■ **Work required**
Output only the lines below that start at the line containing "Task: Click the" and end at the line containing "The height and", with both ends kept.

■ **Data for review**
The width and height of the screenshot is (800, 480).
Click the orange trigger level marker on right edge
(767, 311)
---
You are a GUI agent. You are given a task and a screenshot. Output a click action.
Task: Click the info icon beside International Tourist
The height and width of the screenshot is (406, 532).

■ **Output below**
Task: Click the info icon beside International Tourist
The height and width of the screenshot is (406, 532).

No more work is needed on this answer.